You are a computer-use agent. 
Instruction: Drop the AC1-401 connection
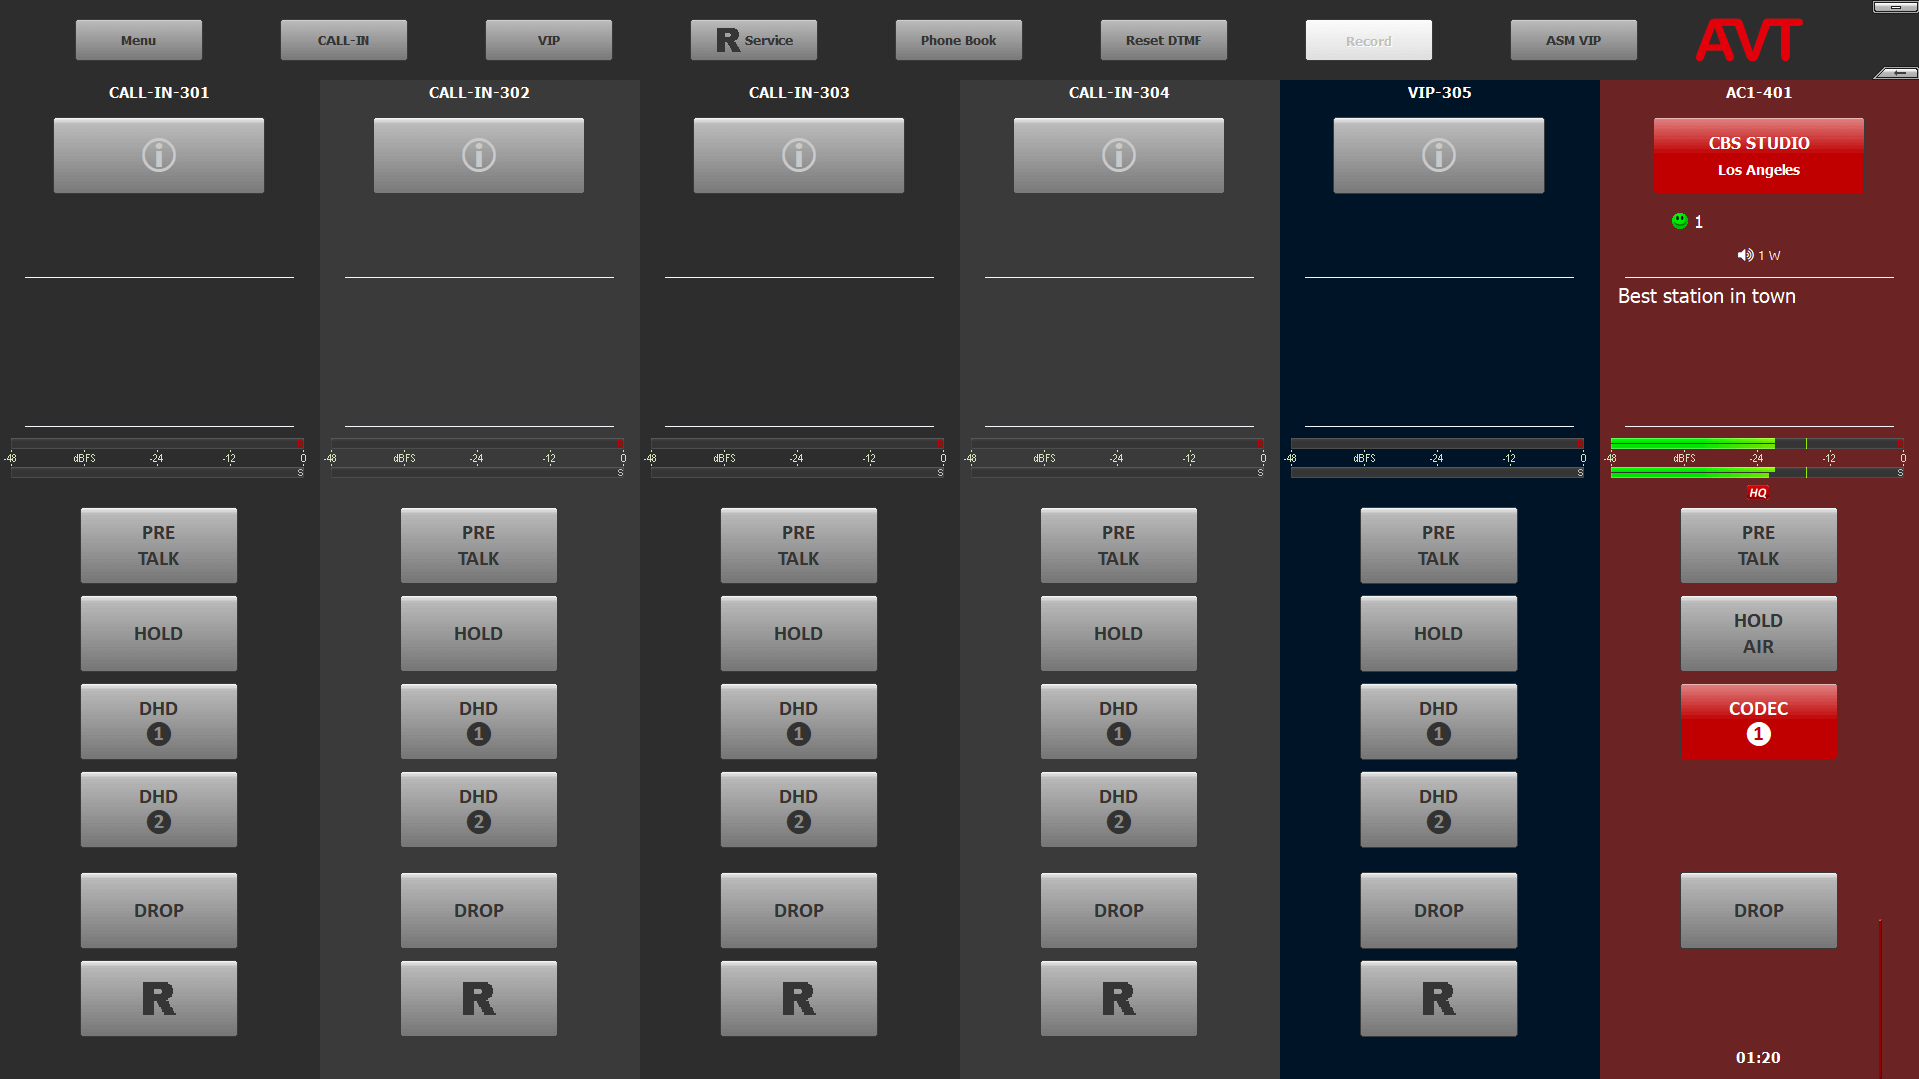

━━━━━━━━━━━━━━━━

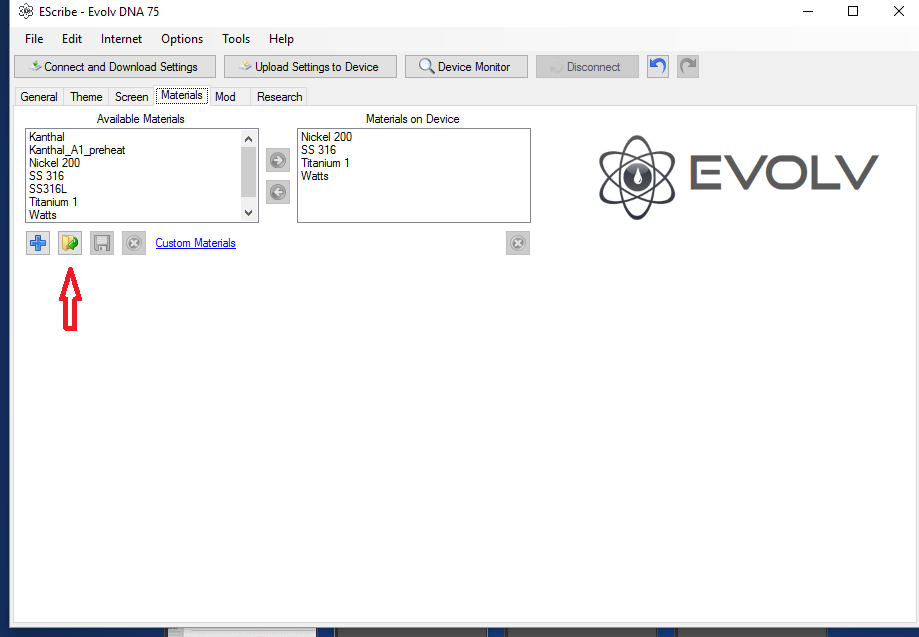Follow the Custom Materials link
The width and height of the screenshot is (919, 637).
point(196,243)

━━━━━━━━━━━━━━━━

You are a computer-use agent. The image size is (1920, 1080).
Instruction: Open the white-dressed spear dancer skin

━━━━━━━━━━━━━━━━

In the data above, find the line with "You are a computer-use agent. The" and the line with "Instruction: Open the". Retype both, plus every line between them, exactly.

You are a computer-use agent. The image size is (1920, 1080).
Instruction: Open the white-dressed spear dancer skin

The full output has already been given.